A conceptual framework for a diagnostic work-up in chronic autoimmune neuropathies. A conceptual framework for a diagnostic work-up in chronic auto-immune neuropathies, assuming future emphasis on immunological tests with high specificity to show evidence for autoimmunity. Combinations and number of tests required for diagnosis depend on specificity of clinical phenotypes, of immunological tests and of supportive tests, such as nerve conduction studies, imaging, CSF examination, pathology and response to treatment. NCS currently have the best diagnostic accuracy.

Regardless of the nomenclature, if we consider the autoimmune aetiology as the hallmark of the disease, in the future we should also probably focus more on introducing specific immunological tests in our diagnostic work-up. This would be in line with the diagnostic approaches of other, similarly heterogeneous, autoimmune diseases, in which access to tissue is difficult, such as autoimmune encephalopathies (Graus et al., 2016). Unfortunately, despite recent progress, finding proof of autoimmunity is currently difficult as antibodies in blood/CSF are only found in a minority of patients, while unambiguous pathology results from nerve biopsy supporting an autoimmune origin are uncommon. However, other autoantibody reactivities or markers of autoimmunity, including immunity-related genes, may be identified in the future (Nevo et al., 2013; Staudt et al., 2017).

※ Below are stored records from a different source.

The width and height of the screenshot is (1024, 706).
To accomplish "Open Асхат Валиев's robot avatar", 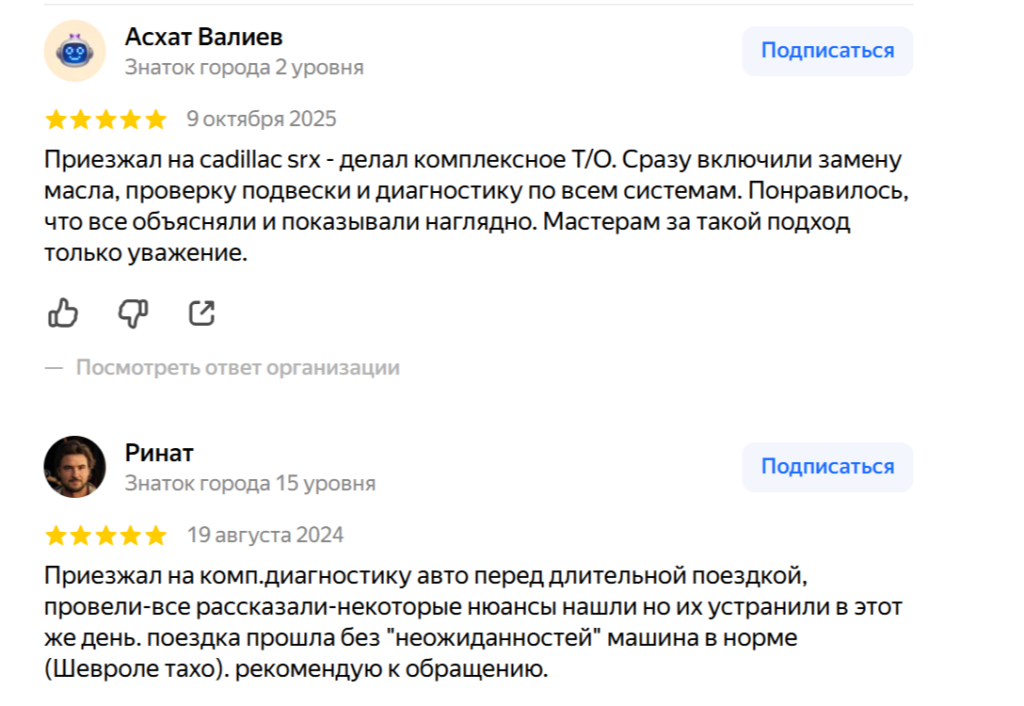I will [x=75, y=51].
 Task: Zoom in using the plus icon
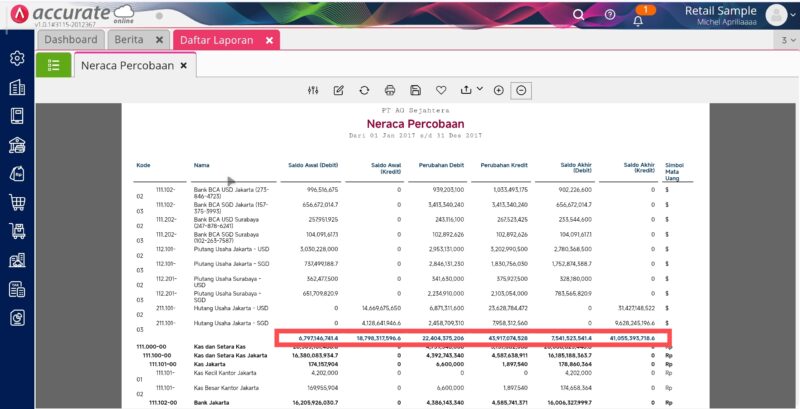(x=498, y=90)
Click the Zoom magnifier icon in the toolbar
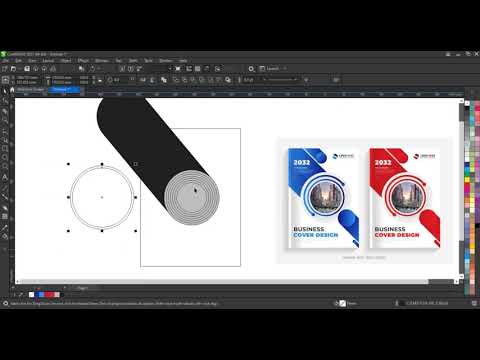Viewport: 480px width, 360px height. click(x=251, y=69)
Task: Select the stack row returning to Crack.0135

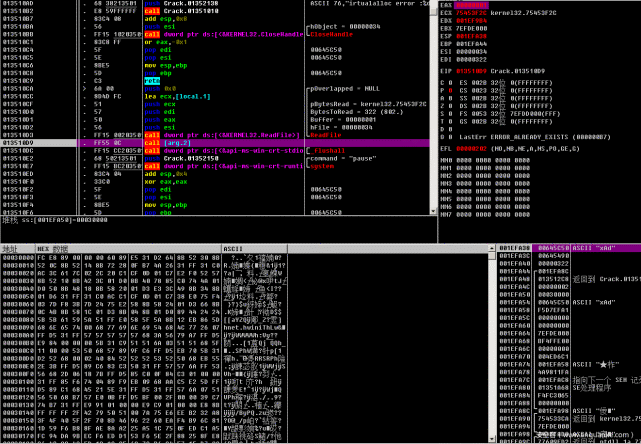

Despite desirable future advances to prove autoimmunity in more patients, the diagnosis of CIDP currently remains a clinical one, with greater complexity and concurrently increased uncertainty for atypical versus typical forms. The absence of a golden standard challenges proper evaluation of diagnostic accuracy of tests. Still, taking surrogate standards, such as fulfilment of consensus criteria and treatment response, partially overcomes this problem. Recognizing the technical difficulties and caveats as outlined in this review, will hopefully reduce the number of patients with misdiagnosis and underdiagnosis, particularly in non-expert environments. Currently, in the majority of patients, the diagnosis is supported by electrophysiological evidence of impaired saltatory conduction, so that NCS still are the most reliable and widely available diagnostic test to support the diagnosis of CIDP. A slightly elevated CSF protein level has a poor specificity, while normal protein levels do not exclude the diagnosis. If imaging is required, nerve ultrasound is probably preferred as it is quicker, easier and has a higher diagnostic accuracy compared to MRI, but further multicentre studies are needed. The role of evoked potentials and nerve biopsy is very limited in most patients and should be reserved for selected cases. Finally, progression should be made in standardized detection of currently available autoantibodies, of new autoantibodies and of other evidence for autoimmunity to improve diagnostic accuracy, so that these tests may become more useful in standard clinical practice. With the last update of the guidelines almost 10 years ago and the introduction of the nerve ultrasound and the discovery of autoantibodies in CIDP, the update of the EAN/PNS diagnostic guidelines is much awaited.